Lung Cancer Facts

What is Lung Cancer?
Cancer is a disease marked by the uncontrolled growth of abnormal cells. The abnormal cells no longer do the work of normal cells, and they crowd out and destroy healthy tissue. Most types of cancer cells form a lump or mass called a tumor. Another word for cancerous is malignant, so a cancerous tumor is referred to as malignant.
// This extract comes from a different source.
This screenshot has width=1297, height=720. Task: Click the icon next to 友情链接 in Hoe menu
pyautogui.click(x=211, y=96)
Lung cancer begins in the lungs. Many lung cancers start in the lining of the air tubes (bronchi) but they can also begin in other areas such as the smaller branches of the air tubes (bronchioles) or the air sacs at the ends of these smaller branches (alveoli.) Cells from a tumor can break away and travel to other parts of the body where they can continue to grow. This spreading process is called metastasis. Lung cancer is a life-threatening disease because it often spreads in this way before it is found by conventional exams.


What Causes Lung Cancer?

A risk factor is something that increases a person’s chance of getting a disease. The two most significant risk factors associated with lung cancer are:

Cigarettes: Smoking cigarettes can cause lung cancer. Harmful substances, called carcinogens, in tobacco damage the cells in the lungs. Over time, the damaged cells may become cancerous. The more a person smokes and the longer the person smokes, the greater the risk of developing lung cancer.
  Occupational exposures:  Certain substances (such as asbestos, nickel compounds and beryllium) and radiation have been shown to increase the risk of lung cancer for workers. With certain substances, such as asbestos, the risk of lung cancer is multiplied if the worker also smokes.
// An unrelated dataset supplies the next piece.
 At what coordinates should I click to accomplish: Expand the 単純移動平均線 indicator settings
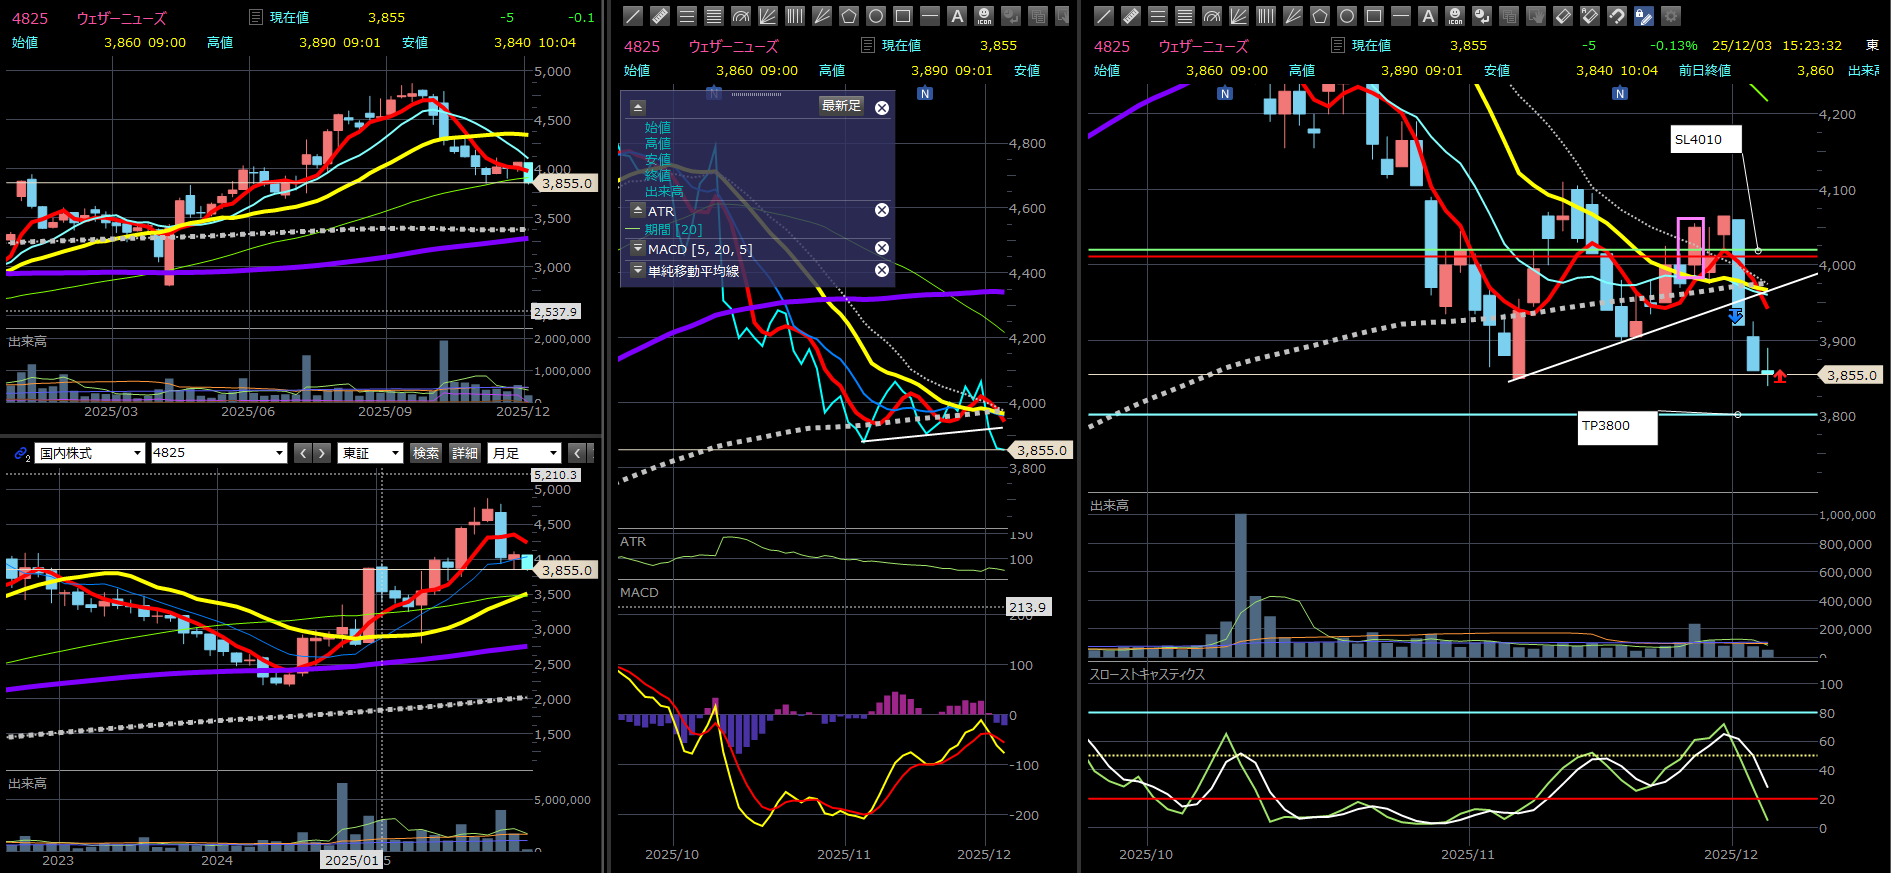pyautogui.click(x=638, y=271)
What are the Signs and Symptoms of Lung Cancer?
Although most lung cancers do not cause any symptoms until they have spread, symptoms can occur in some patients with early lung cancer. You should report any of the following symptoms to your doctor right away. If lung cancer is found, prompt treatment can lead to a cure for some people and extend the life of others.

a cough that doesn’t go away and gets worse over time
  constant chest pain
  weight loss and /or decreased appetite
  coughing up blood
  shortness of breath or wheezing
  a fever for an unknown reason
  recurring infections, such as bronchitis and pneumonia

The best time to diagnose lung cancer is before there are symptoms, when it is easier to treat.

What are the Chances of Surviving Lung Cancer?
When lung cancer is diagnosed following the development of symptoms, just 15 of out of 100 people diagnosed will survive at least five years, for all lung cancers combined. If you only look at lung cancers detected in the early stages before they have spread to the lymph nodes and other organs, the survival rate increases dramatically to as high as 70%. In other words, 70 of every 100 people diagnosed at an early stage will survive for at least five years.

In addition, in June 2011, the National Cancer Institute (NCI) released results from its National Lung Screening Trial (NLST) that showed a 20 percent reduction in deaths from lung cancer among current and former smokers who underwent three successive, annual low-dose chest CT screenings, compared to a similar group (the “control group”) who underwent chest X-ray screenings.

You should be aware that false-positive CT scan findings sometimes occur and may lead to unnecessary anxiety, testing, and surgery.

The Worker Health Protection Program is pleased to be able to offer low-dose, spiral CT scans to both hourly and salaried workers. The attached factsheet explains how spiral CT can help to detect lung cancer in the early stages when it is most likely to be treatable. Your decision to participate in the program is entirely voluntary.